EXERCISE GOAL:
Pick out each line of the records that includes the string "computer", and copy it.

Stored data:
————————

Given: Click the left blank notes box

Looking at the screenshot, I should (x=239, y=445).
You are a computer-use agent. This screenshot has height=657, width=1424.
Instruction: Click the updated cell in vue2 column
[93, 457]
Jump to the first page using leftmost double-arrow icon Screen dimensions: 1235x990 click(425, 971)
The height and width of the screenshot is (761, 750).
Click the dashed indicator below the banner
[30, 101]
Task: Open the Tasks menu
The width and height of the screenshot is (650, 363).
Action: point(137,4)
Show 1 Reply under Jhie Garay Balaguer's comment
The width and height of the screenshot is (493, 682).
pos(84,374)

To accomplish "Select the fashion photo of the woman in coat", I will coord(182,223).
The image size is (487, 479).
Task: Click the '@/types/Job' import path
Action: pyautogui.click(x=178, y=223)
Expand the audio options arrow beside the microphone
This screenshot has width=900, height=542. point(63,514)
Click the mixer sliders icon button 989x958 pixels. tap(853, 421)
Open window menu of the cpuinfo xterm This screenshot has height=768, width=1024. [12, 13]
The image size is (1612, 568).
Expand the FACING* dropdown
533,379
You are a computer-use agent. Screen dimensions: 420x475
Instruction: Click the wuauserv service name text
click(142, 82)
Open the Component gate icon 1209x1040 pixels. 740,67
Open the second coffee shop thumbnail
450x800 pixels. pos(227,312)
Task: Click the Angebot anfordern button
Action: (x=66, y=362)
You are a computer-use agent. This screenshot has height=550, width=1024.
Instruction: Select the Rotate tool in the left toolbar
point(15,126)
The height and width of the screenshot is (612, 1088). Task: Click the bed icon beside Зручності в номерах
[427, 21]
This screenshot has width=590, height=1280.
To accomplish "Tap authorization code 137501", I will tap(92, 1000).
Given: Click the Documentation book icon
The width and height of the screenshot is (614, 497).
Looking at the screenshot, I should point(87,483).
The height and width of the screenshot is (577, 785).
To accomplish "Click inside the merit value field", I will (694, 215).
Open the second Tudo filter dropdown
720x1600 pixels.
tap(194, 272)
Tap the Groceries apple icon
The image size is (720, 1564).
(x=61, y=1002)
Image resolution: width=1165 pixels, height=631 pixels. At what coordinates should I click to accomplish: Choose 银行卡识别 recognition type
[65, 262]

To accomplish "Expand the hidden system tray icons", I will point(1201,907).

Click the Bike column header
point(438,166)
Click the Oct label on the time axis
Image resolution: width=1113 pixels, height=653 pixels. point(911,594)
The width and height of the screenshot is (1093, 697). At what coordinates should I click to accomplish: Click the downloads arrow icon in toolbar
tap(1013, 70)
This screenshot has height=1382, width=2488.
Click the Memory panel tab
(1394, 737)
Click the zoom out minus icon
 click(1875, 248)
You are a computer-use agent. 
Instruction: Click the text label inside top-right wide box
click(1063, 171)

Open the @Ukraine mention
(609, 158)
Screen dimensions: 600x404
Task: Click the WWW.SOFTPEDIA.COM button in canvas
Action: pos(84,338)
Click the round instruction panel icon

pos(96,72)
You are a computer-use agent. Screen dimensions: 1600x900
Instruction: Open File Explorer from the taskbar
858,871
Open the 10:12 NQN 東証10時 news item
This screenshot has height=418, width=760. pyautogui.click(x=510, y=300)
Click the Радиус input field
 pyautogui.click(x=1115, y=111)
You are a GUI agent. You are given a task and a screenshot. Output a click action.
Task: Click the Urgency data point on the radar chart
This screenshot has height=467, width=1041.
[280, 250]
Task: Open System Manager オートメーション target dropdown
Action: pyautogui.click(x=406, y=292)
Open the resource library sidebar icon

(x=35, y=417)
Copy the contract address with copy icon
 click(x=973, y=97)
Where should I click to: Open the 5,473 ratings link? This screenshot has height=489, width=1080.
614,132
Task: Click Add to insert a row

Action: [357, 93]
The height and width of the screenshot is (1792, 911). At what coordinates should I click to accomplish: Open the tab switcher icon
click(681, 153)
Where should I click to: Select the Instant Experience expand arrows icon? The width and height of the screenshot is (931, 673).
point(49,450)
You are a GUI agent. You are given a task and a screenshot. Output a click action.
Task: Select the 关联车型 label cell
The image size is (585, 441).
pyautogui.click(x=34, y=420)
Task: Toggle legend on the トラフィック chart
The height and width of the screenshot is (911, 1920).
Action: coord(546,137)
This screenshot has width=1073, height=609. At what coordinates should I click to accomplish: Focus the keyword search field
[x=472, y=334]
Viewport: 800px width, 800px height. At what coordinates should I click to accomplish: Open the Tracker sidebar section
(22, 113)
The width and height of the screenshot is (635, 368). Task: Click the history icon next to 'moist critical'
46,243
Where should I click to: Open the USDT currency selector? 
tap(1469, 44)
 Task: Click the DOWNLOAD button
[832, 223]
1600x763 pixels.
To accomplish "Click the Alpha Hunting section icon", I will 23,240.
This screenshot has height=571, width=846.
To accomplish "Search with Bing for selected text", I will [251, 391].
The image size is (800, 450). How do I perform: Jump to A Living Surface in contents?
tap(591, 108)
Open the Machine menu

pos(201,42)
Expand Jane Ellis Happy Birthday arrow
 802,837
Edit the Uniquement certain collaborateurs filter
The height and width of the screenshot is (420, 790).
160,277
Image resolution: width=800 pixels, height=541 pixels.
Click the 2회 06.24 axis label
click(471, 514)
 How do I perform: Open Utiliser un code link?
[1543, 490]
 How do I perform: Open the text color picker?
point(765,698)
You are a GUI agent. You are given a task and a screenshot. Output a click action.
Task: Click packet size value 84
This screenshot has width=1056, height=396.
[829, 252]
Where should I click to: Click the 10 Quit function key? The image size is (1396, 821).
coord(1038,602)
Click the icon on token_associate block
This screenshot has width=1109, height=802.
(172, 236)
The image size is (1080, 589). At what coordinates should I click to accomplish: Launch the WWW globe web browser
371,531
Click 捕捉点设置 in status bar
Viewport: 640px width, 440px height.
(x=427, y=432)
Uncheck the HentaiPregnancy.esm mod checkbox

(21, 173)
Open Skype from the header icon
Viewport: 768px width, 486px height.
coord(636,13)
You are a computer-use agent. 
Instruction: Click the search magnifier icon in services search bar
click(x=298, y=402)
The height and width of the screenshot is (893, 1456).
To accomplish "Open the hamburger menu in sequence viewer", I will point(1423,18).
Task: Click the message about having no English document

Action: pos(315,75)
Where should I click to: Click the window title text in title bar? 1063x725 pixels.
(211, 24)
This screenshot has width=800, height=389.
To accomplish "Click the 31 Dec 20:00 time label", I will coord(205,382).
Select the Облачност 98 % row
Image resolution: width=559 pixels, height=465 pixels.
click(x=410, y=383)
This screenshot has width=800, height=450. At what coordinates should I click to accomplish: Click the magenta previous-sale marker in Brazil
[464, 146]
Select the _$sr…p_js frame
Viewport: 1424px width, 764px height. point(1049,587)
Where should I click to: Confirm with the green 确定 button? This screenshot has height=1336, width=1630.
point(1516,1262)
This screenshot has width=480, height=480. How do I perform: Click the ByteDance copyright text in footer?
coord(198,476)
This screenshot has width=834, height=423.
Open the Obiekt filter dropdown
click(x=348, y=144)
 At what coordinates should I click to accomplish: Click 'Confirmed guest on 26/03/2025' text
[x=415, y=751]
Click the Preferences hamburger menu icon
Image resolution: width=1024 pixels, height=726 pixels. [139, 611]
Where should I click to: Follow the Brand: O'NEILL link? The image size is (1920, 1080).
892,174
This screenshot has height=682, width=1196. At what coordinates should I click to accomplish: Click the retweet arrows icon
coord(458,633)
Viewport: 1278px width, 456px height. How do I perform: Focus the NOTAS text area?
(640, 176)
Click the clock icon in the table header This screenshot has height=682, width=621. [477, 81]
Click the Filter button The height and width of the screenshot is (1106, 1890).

————————

RESULT OF THE EXERCISE:
You are a computer-use agent. This screenshot has height=657, width=1424.
You are a computer-use agent. Screen dimensions: 420x475
You are a computer-use agent. This screenshot has height=550, width=1024.
You are a computer-use agent. 
You are a computer-use agent. Screen dimensions: 1600x900
You are a computer-use agent. 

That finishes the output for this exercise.